[[ DATA UNDER STUDY open ]]
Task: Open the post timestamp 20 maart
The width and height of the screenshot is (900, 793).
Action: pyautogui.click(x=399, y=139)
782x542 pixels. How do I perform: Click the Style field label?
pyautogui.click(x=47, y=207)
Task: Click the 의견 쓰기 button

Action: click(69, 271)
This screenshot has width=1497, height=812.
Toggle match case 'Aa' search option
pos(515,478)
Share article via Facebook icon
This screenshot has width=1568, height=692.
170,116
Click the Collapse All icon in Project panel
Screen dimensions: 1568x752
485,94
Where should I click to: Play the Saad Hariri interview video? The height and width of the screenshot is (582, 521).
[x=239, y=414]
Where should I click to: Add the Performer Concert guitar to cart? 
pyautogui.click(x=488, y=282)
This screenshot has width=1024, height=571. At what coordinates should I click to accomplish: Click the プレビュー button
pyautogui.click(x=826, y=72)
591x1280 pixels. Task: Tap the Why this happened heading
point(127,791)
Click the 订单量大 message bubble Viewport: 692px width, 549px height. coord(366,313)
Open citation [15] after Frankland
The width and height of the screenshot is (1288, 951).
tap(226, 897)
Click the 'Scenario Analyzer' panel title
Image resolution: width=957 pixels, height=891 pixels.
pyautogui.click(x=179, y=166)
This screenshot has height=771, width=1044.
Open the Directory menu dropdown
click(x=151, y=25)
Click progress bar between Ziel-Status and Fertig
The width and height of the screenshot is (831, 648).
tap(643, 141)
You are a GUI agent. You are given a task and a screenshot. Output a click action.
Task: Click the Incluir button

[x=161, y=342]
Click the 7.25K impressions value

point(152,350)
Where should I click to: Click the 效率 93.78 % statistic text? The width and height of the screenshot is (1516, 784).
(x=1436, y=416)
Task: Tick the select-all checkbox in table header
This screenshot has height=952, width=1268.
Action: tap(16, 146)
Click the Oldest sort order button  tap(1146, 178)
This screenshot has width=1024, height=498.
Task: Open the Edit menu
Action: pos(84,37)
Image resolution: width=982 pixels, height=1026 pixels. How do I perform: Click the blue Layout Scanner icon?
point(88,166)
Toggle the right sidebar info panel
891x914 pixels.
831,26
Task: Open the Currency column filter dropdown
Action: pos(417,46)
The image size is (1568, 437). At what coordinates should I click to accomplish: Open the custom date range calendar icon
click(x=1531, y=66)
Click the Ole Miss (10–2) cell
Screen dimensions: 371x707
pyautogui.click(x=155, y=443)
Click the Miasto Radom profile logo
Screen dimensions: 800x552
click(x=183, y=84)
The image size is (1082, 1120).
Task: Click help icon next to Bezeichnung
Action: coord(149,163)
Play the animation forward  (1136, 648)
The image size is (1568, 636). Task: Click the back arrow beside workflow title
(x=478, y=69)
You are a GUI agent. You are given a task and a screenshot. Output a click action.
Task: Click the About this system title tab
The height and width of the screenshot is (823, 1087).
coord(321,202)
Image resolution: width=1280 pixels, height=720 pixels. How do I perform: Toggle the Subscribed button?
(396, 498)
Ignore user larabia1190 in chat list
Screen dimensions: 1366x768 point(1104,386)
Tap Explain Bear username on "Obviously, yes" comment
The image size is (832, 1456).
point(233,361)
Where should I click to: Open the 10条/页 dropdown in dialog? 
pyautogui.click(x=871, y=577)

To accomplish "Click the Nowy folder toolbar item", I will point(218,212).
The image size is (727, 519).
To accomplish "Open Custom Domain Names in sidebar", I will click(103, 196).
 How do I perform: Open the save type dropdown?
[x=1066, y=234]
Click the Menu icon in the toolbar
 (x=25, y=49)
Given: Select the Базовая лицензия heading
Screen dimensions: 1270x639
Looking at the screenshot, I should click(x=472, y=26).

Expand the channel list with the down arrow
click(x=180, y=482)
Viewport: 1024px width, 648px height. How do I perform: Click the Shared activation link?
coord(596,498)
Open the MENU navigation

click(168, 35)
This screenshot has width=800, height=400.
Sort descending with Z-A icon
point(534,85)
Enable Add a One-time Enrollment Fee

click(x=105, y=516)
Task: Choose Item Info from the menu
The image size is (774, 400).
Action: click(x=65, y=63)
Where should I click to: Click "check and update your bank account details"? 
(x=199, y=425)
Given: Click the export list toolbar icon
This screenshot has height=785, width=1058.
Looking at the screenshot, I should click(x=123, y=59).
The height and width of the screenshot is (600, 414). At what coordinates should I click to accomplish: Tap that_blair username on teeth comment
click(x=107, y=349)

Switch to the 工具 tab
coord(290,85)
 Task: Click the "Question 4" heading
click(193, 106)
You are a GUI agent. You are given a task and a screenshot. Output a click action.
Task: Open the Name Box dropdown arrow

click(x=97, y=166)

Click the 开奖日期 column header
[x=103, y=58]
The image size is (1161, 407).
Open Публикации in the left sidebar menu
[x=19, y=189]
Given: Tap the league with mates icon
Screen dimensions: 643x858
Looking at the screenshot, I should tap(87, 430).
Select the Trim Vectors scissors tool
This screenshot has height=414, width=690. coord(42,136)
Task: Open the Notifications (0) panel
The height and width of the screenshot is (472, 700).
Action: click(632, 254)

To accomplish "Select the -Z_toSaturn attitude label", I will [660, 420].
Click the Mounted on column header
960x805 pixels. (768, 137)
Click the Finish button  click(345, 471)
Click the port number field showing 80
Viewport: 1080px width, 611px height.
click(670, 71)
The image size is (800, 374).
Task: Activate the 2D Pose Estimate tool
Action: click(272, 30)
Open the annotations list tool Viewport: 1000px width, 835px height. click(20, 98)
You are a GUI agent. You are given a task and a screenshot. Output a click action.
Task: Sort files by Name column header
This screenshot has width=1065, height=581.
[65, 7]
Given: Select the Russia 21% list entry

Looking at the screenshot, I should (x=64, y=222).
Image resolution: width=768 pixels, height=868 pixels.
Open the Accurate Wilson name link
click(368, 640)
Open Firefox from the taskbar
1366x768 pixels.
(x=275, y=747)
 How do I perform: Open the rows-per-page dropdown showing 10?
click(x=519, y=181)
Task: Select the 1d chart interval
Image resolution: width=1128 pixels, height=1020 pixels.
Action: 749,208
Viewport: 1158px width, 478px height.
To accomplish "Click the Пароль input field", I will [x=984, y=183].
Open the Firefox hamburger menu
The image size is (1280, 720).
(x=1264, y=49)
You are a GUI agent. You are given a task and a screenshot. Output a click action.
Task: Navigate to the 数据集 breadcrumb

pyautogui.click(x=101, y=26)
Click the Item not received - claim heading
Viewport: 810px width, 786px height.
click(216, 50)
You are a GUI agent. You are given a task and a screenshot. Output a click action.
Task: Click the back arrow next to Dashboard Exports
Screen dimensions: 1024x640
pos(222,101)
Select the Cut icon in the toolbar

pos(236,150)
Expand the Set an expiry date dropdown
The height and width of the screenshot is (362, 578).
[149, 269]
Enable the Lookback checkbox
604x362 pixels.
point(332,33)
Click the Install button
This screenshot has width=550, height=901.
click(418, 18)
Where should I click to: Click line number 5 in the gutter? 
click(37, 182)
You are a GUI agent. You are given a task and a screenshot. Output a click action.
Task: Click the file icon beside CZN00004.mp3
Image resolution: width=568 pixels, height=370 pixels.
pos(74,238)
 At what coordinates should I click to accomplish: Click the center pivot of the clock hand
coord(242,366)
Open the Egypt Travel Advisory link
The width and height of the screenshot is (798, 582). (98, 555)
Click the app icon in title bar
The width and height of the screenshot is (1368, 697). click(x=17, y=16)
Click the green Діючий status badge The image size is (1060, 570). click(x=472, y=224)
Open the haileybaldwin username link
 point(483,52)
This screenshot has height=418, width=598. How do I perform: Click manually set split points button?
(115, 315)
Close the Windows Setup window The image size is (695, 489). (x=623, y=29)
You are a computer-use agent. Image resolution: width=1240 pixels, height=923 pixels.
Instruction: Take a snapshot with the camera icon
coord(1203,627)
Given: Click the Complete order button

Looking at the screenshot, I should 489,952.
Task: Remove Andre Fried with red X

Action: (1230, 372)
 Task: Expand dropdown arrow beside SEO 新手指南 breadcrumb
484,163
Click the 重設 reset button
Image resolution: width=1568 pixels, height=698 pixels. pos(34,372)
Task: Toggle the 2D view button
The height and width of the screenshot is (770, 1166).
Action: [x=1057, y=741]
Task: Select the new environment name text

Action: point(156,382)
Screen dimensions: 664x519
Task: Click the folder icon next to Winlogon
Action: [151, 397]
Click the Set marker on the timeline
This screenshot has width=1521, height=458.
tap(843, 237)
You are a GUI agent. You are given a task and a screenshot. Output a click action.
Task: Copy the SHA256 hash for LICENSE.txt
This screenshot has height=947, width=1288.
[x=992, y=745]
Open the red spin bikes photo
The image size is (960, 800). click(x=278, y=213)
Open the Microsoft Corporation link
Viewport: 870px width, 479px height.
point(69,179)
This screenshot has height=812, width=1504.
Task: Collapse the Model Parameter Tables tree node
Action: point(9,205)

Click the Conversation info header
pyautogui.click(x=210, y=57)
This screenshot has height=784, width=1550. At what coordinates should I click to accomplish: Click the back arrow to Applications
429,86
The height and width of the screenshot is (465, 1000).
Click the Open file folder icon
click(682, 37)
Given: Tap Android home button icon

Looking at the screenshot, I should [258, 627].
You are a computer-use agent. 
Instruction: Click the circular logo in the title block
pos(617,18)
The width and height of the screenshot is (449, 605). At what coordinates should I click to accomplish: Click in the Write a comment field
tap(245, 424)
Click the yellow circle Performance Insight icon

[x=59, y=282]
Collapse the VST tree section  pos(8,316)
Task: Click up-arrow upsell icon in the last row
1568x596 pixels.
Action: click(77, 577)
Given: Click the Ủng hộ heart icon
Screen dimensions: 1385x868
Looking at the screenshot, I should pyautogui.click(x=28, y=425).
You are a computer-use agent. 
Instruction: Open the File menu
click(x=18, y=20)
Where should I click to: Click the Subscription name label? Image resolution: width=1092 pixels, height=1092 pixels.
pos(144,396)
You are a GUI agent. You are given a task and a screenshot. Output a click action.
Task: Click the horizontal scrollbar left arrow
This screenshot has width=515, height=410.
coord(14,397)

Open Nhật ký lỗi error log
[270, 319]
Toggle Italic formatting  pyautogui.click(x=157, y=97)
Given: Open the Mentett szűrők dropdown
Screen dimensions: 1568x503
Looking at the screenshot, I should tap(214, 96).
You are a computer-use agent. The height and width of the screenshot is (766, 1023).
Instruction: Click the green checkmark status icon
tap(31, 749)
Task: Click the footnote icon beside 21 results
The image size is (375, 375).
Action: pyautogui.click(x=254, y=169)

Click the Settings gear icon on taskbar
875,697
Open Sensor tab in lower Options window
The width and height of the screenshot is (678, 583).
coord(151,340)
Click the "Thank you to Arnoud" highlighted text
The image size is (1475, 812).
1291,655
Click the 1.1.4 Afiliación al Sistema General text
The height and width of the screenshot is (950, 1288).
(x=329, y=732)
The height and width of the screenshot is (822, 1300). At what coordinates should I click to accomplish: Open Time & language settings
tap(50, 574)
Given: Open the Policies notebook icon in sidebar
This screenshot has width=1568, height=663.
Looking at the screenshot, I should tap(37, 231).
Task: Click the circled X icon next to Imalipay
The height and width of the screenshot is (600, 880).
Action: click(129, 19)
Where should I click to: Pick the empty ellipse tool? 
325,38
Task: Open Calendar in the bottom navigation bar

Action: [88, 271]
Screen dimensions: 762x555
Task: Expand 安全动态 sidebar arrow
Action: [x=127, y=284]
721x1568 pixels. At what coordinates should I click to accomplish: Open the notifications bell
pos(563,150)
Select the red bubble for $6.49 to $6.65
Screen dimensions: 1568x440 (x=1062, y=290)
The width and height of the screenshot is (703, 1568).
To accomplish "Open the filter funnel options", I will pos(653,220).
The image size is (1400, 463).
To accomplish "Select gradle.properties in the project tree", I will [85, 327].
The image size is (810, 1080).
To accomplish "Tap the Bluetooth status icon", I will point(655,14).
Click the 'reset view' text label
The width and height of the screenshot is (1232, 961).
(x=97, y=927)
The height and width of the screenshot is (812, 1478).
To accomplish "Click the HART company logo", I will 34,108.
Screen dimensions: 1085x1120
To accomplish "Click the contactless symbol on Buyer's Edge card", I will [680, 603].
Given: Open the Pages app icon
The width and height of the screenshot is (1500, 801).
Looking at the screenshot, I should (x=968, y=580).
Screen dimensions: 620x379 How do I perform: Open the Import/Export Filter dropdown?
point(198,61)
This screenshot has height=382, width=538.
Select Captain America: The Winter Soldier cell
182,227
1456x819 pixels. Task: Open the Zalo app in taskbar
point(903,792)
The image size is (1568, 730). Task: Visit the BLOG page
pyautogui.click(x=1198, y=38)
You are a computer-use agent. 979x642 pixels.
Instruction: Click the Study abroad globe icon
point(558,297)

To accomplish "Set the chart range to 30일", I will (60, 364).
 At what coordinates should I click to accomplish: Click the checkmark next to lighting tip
[[ DATA UNDER STUDY closed ]]
WHAT IS REQUIRED: Among the records above, only the lines between the line holding "Given: Select the Russia 21% list entry" and the line holding "Task: Click the back arrow next", inclusive, are to be output, exactly as written.

RESPONSE TO THE TASK:
Given: Select the Russia 21% list entry

Looking at the screenshot, I should (x=64, y=222).
Image resolution: width=768 pixels, height=868 pixels.
Open the Accurate Wilson name link
click(368, 640)
Open Firefox from the taskbar
1366x768 pixels.
(x=275, y=747)
 How do I perform: Open the rows-per-page dropdown showing 10?
click(x=519, y=181)
Task: Select the 1d chart interval
Image resolution: width=1128 pixels, height=1020 pixels.
Action: 749,208
Viewport: 1158px width, 478px height.
To accomplish "Click the Пароль input field", I will [x=984, y=183].
Open the Firefox hamburger menu
The image size is (1280, 720).
(x=1264, y=49)
You are a GUI agent. You are given a task and a screenshot. Output a click action.
Task: Navigate to the 数据集 breadcrumb

pyautogui.click(x=101, y=26)
Click the Item not received - claim heading
Viewport: 810px width, 786px height.
click(216, 50)
You are a GUI agent. You are given a task and a screenshot. Output a click action.
Task: Click the back arrow next to Dashboard Exports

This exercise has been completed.